Repeat everything you did in step 2, only this time use the appropriate critical value from the t distribution with 4 degrees of freedom, instead of from the standard normal distribution. You should now be able to explain why the t-distribution, not the standard normal, is the appropriate one from which to choose your critical values when using the sample standard deviation.
Repeat step 3 above but with a 99% confidence level instead of a 95% confidence level. (Do only 100 simulations, not 1000.) Show your confidence intervals. What do you find is different about the intervals? About the proportion capturing the mean?
Repeat step 3 above (returning to a 95% confidence level) but with samples of size 20 instead of size 5. Note that your degrees of freedom is no longer 4. (Do only 100 simulations, not 1000.) Show your confidence intervals. What do you find is different about the intervals?

Helpful hints

The code below may be copied into an .m file called plotconfints.m and used to make your graphs.

% This function takes as arguments a vector of left endpoints,
% a vector of right endpoints, and a number, and plots parallel
% line segments for the left/right endpoint pairs, with a horizontal
% line segment at the third argument.  The function returns the
% proportion of the intervals that contain the third argument.

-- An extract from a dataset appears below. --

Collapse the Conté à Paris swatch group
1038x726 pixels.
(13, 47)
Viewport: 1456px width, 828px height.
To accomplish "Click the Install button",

function p = plotconfints(L,R,parameter)

figure
hold on

n = length(L);
for i = 1:n
  if L(i)<=parameter & R(i)>=parameter
    plot([i i],[L(i) R(i)],'g-')
  else
    plot([i i],[L(i) R(i)],'xr-')
  end
end

bottom = min(L) - 0.1*(max(R)-min(L));
top = max(R) + 0.1*(max(R)-min(L));
left = floor(-0.1*n);
right = ceil(1.1*n);
axis([left right bottom top])

plot([left right],[parameter parameter],'bd-')

hold off

numbercontainingparameter = sum(L<=parameter & R>=parameter);
p = numbercontainingparameter/length(L);

Recall that a way to simulate 100 samples of size 5 is to create a matrix of simulated values in which each row represents a different sample of 5 men:
```
heights = normrnd(70, 2.5, 100, 5);
```
Recall that row (i.e., sample) means can be found with the mean command, where a second argument of dimension=2 indicates to take row means instead of the default column means:
```
samplemeans = mean(heights,2);
```
Finding the row (i.e.,sample) standard deviations can be done with the std command, similar to the mean command, only three arguments are required. The first is the matrix of data, the third is the dimension (2 for rows), and the middle argument is a "flag" of either 0 or 1, indicating whether the standard deviation should be computed using n or n-1 as the divisor. You should use n-1, so the flag should be 0:
```
stdheights = std(heights,0,2);
```
You can look up the critical values in the standard normal and t tables in your text if you like. (There are only four critical values involved in this lab.) But if you'd like to compute them using MatLab, it isn't hard. Type help norminv and help tinv to see the syntax. Remember that for a 95% confidence interval, the critical value has area 0.975 to its left, not 0.95.